Como funcionam os neurónios
Cada coisa que dizes torna-se um nó ligado aos outros. Por trás da simplicidade da voz, há uma arquitetura de memória pensada para ligar, encontrar e evoluir.
O que é um neurónio
Um «neurónio» é uma unidade de memória tipificada: um lembrete, uma tarefa, um memo, um facto ou um contacto. Cada um contém conteúdo livre, metadados (uma checklist, um número, um endereço, fontes) e um vetor de embedding que capta o seu significado. Este vetor é a chave: permite comparar duas memórias não pelas suas palavras exatas, mas pelo que significam.
Nós ligados por arestas tipificadas
Os neurónios não vivem isolados. Arestas tipificadas ligam-nos: mencionado com, faz parte de, encontrado em, fala sobre… Esta estrutura em grafo é o que distingue uma verdadeira memória de uma simples lista de notas. Permite raciocinar no tempo e ligar informações distantes: a pessoa que encontraste num lugar, o projeto de que ela te falou, o lembrete que isso desencadeou.
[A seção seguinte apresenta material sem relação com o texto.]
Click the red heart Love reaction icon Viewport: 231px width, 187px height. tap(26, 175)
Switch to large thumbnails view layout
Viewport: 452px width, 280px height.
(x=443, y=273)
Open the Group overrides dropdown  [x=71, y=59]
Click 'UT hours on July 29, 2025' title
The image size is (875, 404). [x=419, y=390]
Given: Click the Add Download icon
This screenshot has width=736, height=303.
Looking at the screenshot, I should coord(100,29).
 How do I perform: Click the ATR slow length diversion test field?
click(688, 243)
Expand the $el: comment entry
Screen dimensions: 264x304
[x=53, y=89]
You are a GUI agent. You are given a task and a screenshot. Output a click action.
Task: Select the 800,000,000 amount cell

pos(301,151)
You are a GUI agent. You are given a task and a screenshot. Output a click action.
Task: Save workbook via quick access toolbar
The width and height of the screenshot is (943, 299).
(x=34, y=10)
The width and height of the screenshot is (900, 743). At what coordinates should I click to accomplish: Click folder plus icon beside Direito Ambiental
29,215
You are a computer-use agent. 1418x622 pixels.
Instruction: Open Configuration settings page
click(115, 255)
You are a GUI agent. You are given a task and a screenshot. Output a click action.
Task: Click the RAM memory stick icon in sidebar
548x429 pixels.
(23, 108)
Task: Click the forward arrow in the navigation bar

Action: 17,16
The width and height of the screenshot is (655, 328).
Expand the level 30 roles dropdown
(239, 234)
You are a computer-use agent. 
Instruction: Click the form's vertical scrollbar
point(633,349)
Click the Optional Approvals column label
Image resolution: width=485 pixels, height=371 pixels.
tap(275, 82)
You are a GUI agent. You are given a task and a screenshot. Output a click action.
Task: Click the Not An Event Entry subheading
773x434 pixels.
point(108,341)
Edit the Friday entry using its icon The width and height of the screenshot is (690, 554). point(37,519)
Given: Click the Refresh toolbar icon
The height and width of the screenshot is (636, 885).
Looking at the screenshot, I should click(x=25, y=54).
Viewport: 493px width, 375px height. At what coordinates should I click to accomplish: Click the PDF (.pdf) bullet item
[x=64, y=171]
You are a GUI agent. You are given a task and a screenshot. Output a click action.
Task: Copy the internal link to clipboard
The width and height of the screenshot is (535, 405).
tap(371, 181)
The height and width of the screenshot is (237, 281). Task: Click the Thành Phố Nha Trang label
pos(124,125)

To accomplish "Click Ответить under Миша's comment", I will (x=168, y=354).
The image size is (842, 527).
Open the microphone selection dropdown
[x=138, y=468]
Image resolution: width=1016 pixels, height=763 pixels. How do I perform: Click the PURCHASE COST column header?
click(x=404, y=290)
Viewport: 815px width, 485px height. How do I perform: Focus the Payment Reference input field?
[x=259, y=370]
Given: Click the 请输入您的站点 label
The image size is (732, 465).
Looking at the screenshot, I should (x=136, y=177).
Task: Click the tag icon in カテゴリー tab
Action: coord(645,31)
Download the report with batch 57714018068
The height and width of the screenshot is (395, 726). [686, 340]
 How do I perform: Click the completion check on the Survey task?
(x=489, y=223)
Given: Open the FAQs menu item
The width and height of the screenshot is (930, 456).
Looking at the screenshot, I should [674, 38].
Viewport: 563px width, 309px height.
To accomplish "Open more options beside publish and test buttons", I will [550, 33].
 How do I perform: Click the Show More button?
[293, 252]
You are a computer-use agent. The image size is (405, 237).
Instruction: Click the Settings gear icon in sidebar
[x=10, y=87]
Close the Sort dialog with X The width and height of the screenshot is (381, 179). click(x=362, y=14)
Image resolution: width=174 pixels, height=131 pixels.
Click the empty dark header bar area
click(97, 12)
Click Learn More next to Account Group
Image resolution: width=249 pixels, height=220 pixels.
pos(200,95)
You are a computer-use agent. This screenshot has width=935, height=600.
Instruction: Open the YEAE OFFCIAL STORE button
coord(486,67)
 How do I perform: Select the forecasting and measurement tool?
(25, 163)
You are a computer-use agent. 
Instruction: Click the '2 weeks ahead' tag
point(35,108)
Encontrar sem ter organizado
A pesquisa combina duas forças: a similaridade semântica (os vetores, para o significado) e os filtros exatos (tipo, pessoas, datas). É esta combinação que permite responder a um pedido vago, como «qual era mesmo o restaurante de que o Marc falou?», sem que tenhas criado uma ficha de «restaurantes». Não organizaste nada; a memória, essa, sabia onde procurar.
Uma memória que evolui
Uma memória não é gravada de uma vez por todas. Quando uma informação muda, o neurónio antigo não é sobrescrito: é marcado (histórico, resolvido, errado), um novo neurónio é criado, e uma aresta liga os dois. A linha do tempo permanece intacta. É uma memória viva, que se corrige sem nunca perder o seu passado.